As we discuss further in Chapter 4, "Innovations in Housing Finance," the housing sector has seen a considerable amount of financial innovation in recent years—and a number of commentators have argued that this played an important role in causing the crisis.19 Although new mortgage products and the predatory practices of many lenders in persuading people to take on mortgages they could not afford exacerbated the impact of the meltdown, we believe they were not its fundamental cause. There are clearly many factors that drove the crisis and a wide divergence of opinion about their relative importance. For example, a number of people argue that moral hazard caused by the government safety net and the prospect of bailouts for banks and entities like Fannie Mae and Freddie Mac led to excessive risk-taking by financial institutions. While we believe this was an important factor—and an area in which financial innovation needs to focus in the future in order to better align incentives—we argue that the primary problem was a loose monetary policy that led to a massive run-up in home prices.
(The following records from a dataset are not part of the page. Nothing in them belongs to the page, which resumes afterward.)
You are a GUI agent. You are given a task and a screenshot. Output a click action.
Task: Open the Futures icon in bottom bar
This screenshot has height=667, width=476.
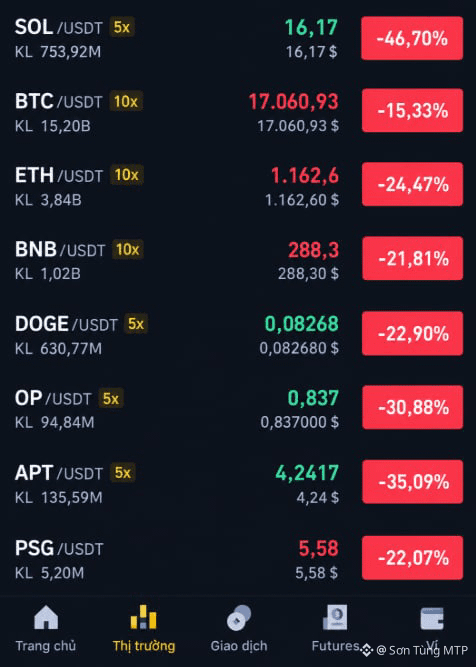pyautogui.click(x=335, y=618)
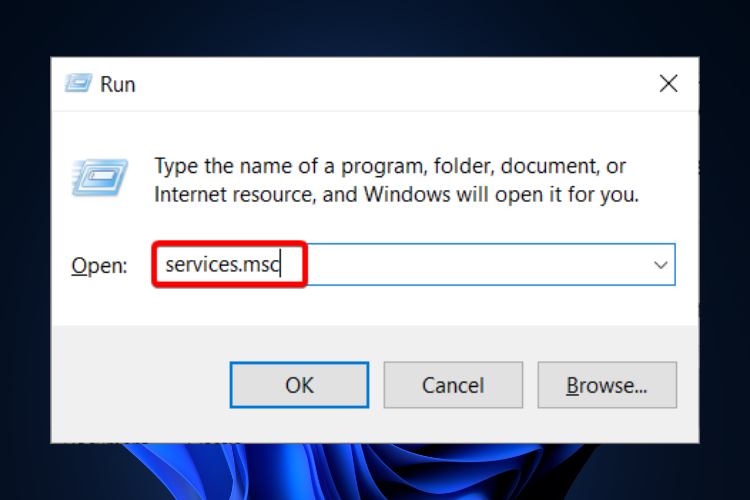
Task: Click the desktop background right of the dialog
Action: coord(725,250)
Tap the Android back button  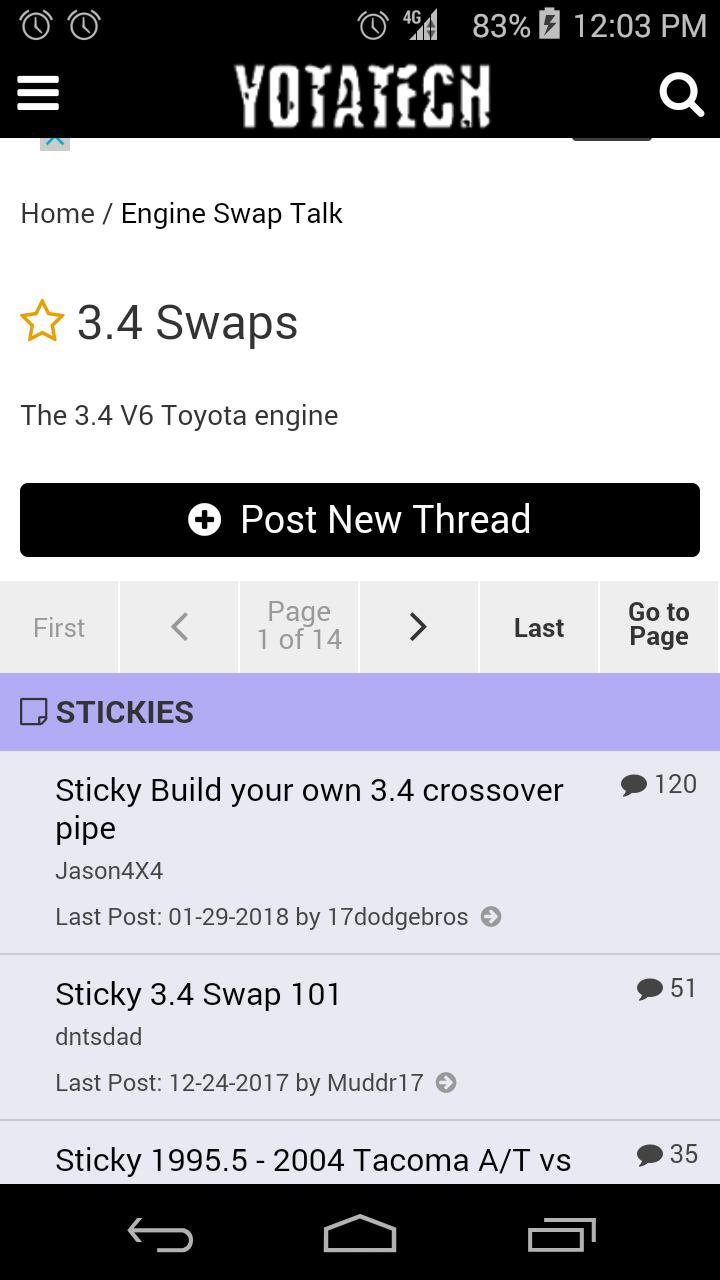tap(160, 1236)
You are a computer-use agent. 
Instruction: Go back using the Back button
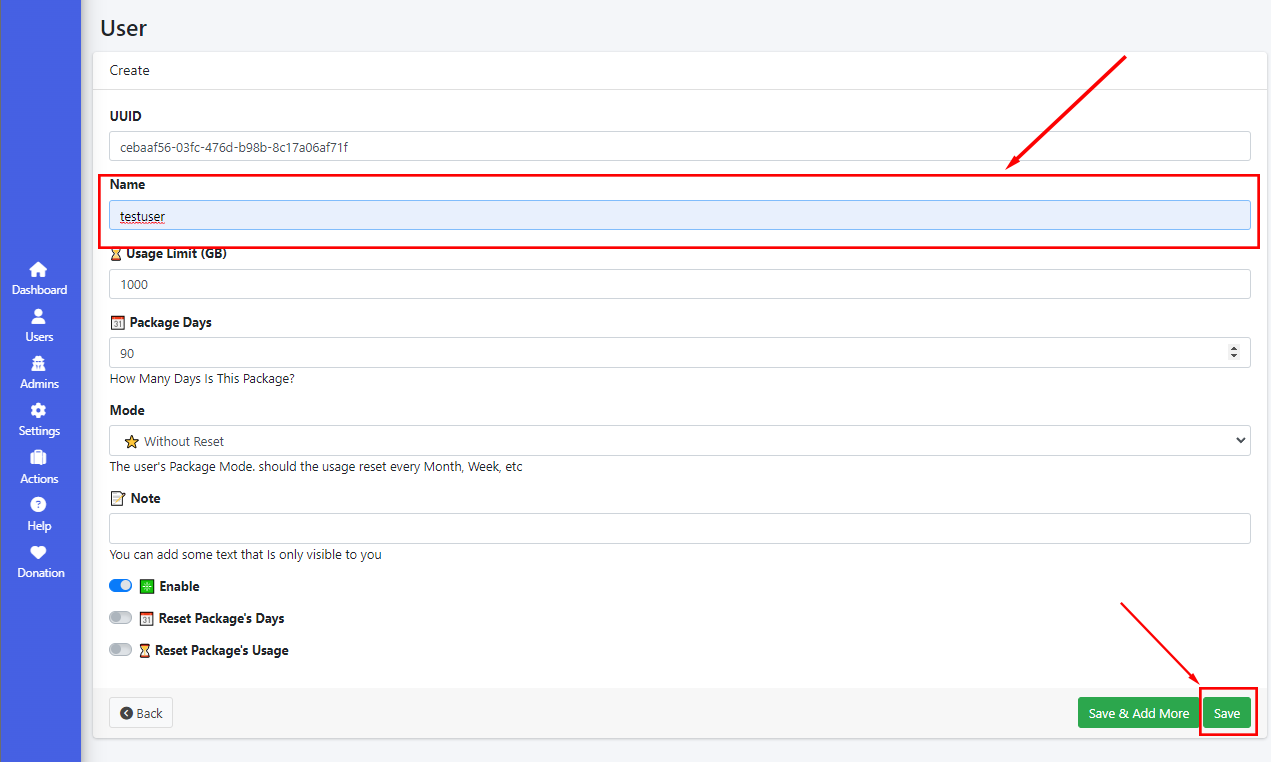141,713
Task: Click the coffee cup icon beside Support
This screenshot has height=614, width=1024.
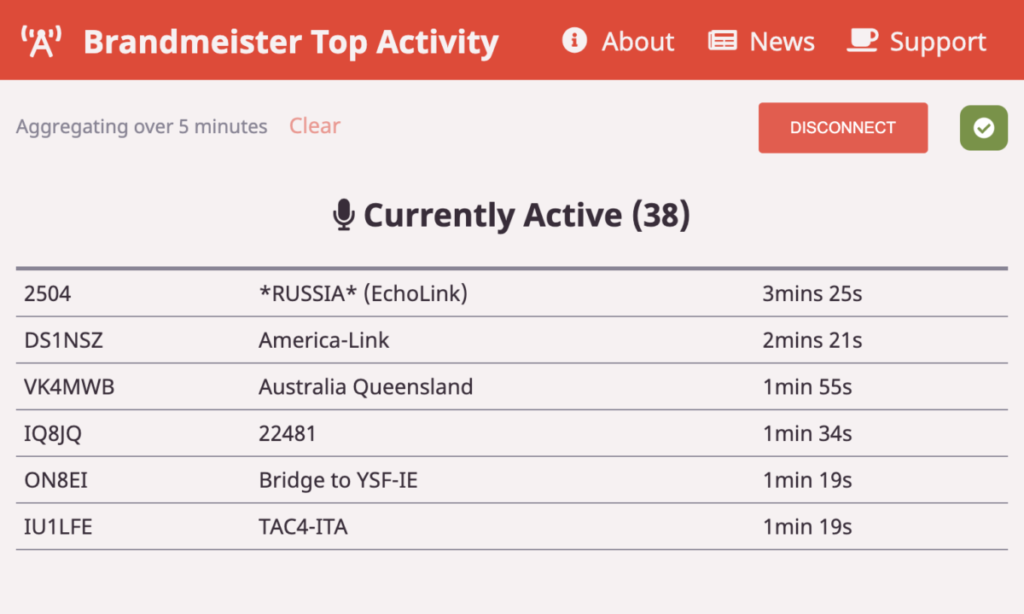Action: pos(862,39)
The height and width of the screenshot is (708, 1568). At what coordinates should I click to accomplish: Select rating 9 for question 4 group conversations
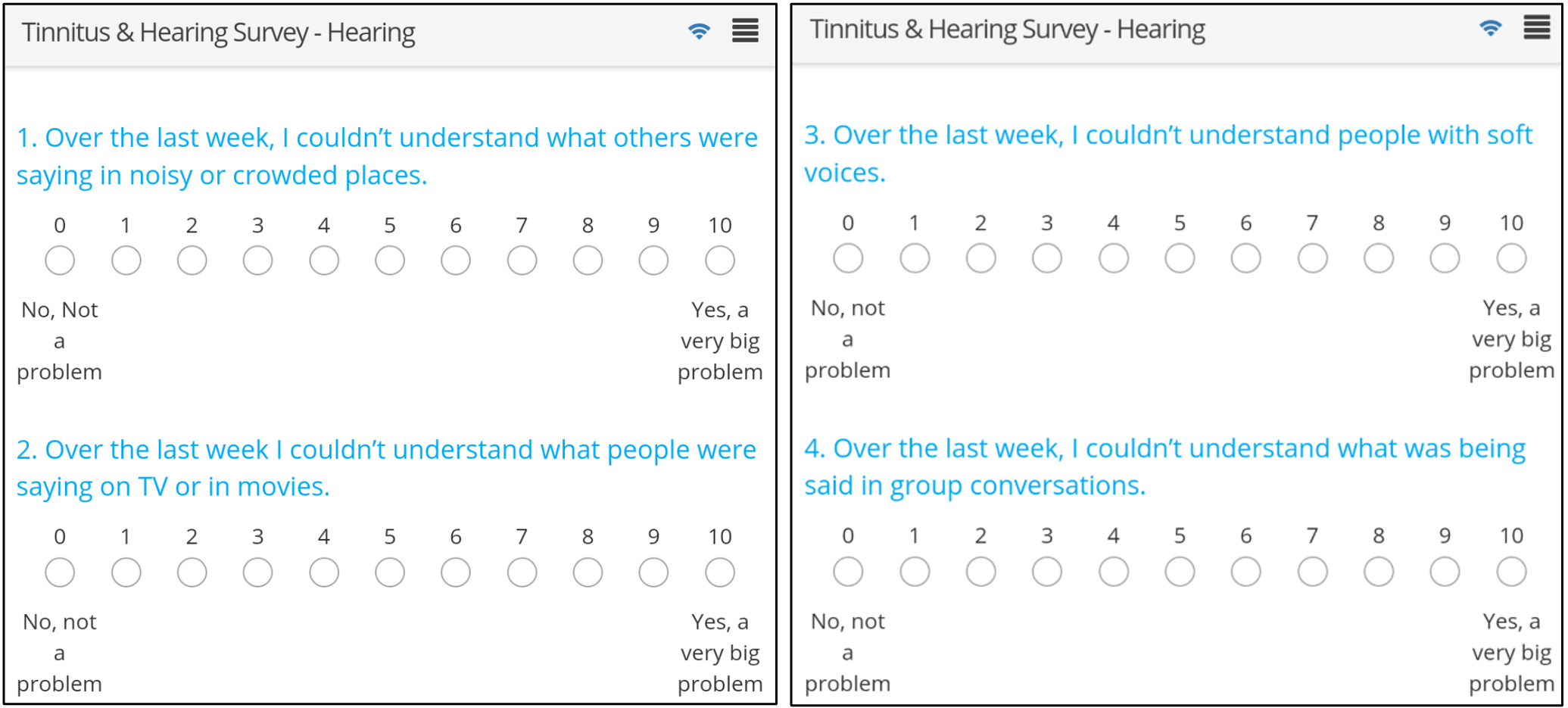click(1445, 572)
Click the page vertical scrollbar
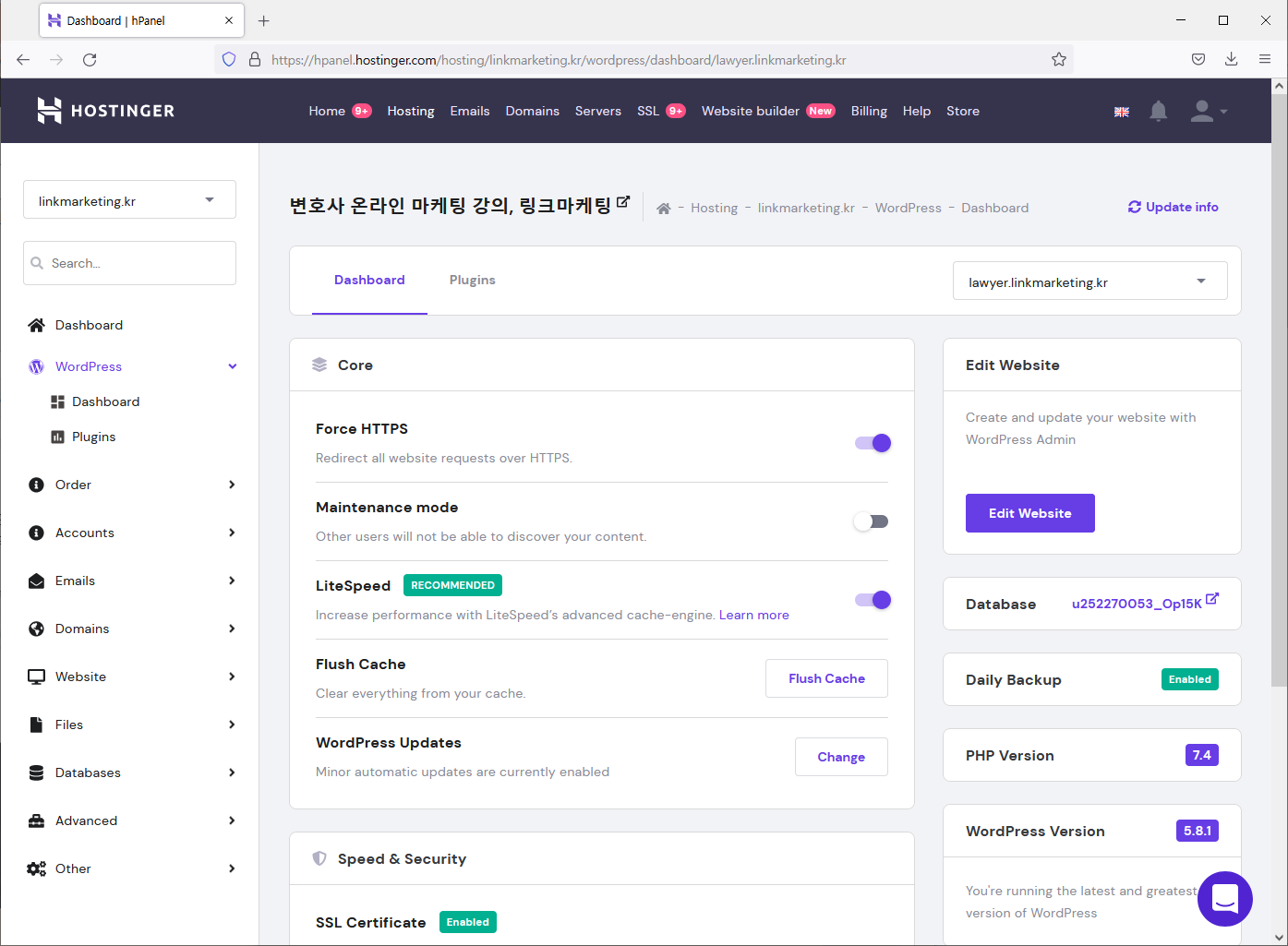1288x946 pixels. coord(1279,388)
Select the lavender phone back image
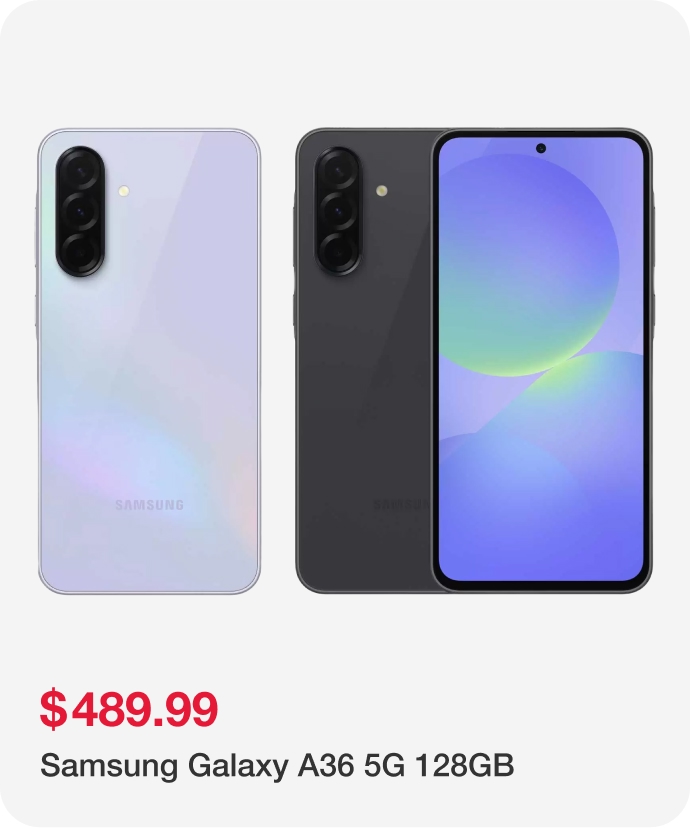The width and height of the screenshot is (690, 828). pyautogui.click(x=149, y=361)
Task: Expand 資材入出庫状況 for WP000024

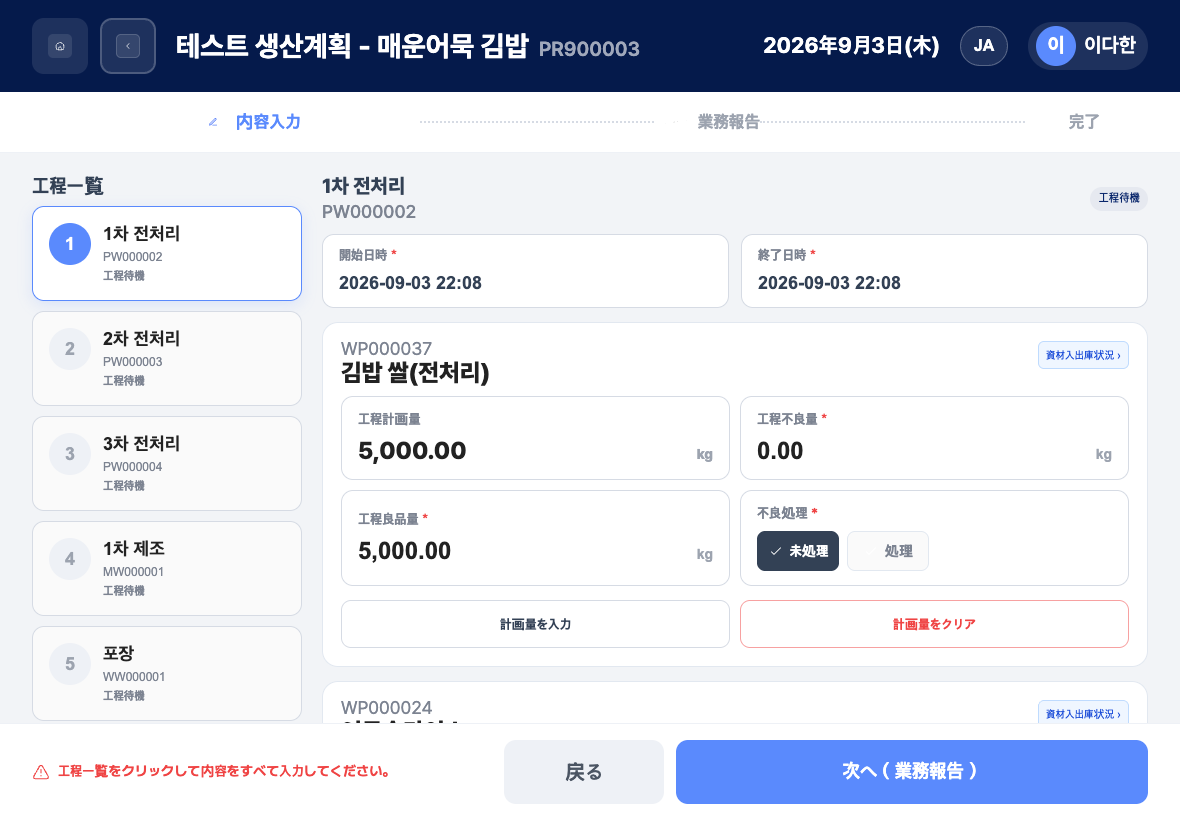Action: click(1083, 712)
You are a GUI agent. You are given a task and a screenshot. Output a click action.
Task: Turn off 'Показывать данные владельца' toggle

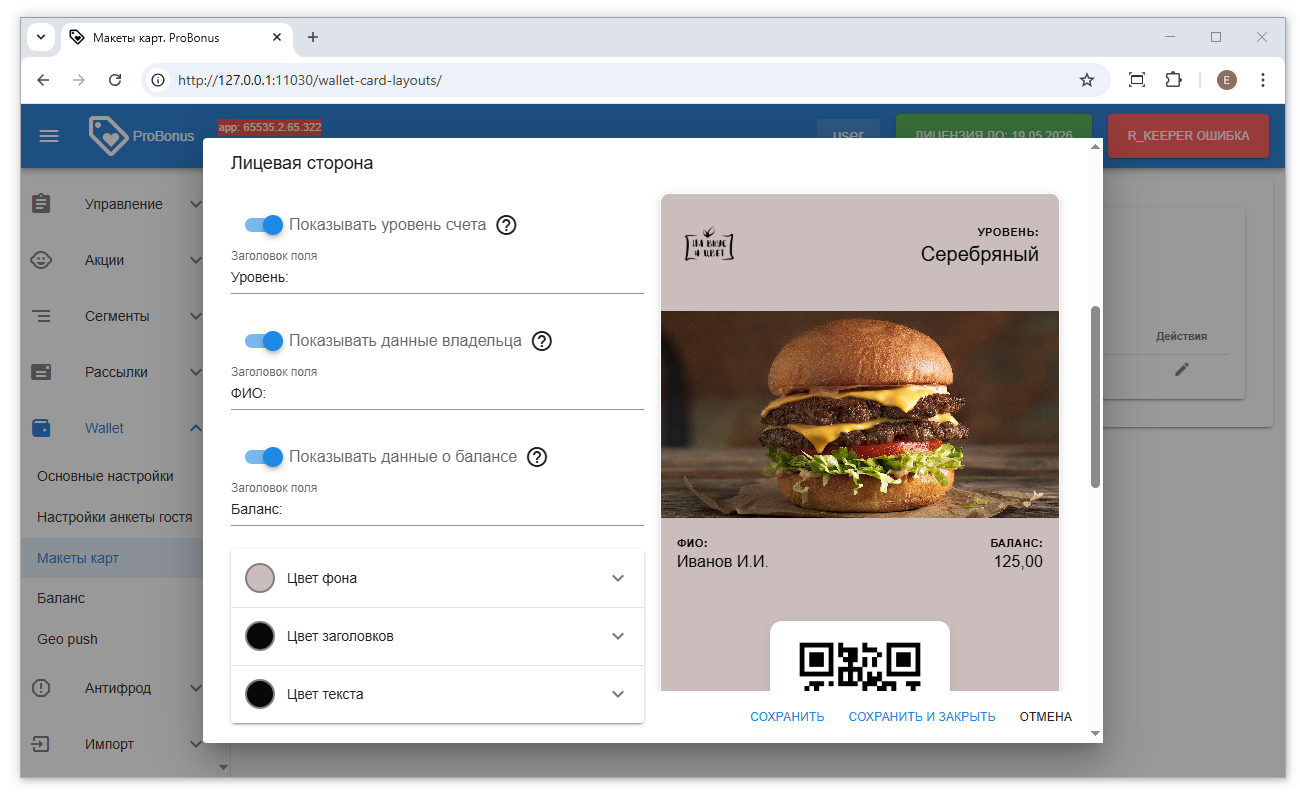265,341
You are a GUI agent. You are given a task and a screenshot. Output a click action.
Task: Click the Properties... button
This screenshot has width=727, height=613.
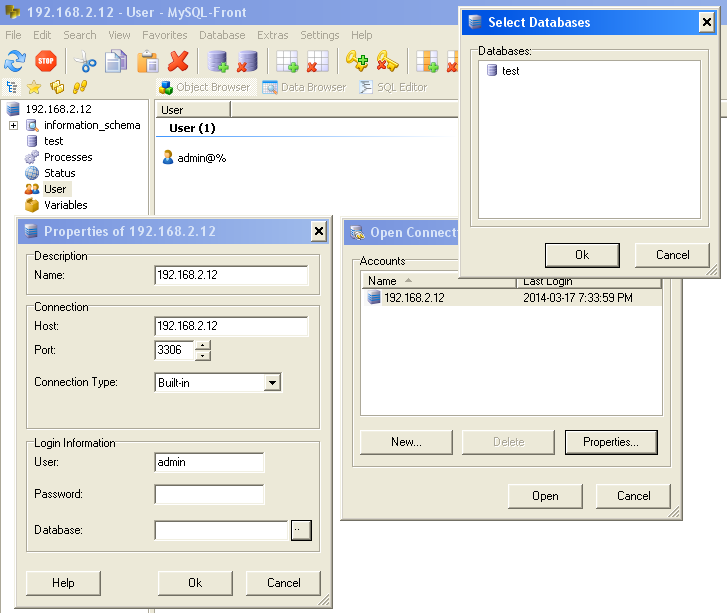(610, 441)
Carmen Reinhart and Kenneth Rogoff have also pointed to the outsized bubble in house prices as the primary culprit.20 They tracked real housing prices in the United States from 1891 until 2008, showing that prices remained remarkably stable until the early 2000s, when they spiked dramatically before starting to fall precipitously in 2006. In the decade between 1996 and 2006, real housing prices in the United States grew about 92%—three times more than the total increase (27%) they had posted from 1891 until 1996. When this bubble burst, it first hit subprime mortgages before spilling over to the rest of the financial system.

The United States was hardly the only place that produced a housing bubble. Spain and Ireland, to name just two examples, were also hard hit—and, interestingly, in neither of these countries was financial innovation a major factor. Securitized mortgages in Spain were required to have loan-to-value ratios of 80% or less (meaning borrowers had to contribute at least 20% down payments).21 In Ireland, the main financial innovation introduced during the bubble years was simply the lengthening of mortgage terms.22 Yet both of these countries have felt even more severe consequences than the United States. In Spain, the impacts have been serious, even though the major commercial banks (such as Santander and BBVA) came through the crisis much better than most of their international counterparts.

John Taylor has made a direct connection between lax monetary policy and the bubble in home prices in the United States, Spain, and Ireland.23 He considered what would have happened in the United States if the Federal Reserve had maintained the same approach that had prevailed since the 1980s, during the period known as the Great Moderation. His simulations suggest that under that scenario, the housing price boom would have been much smaller. Although Spanish interest rates never approached lows like the 1% rate set by the Federal Reserve from 2003–2004, monetary policy was nevertheless very loose, taking into account the high rate of inflation in Spain at the time and other economic factors. In fact, Spain had the loosest monetary policy and the largest housing boom in the Eurozone. The story in Ireland was similar.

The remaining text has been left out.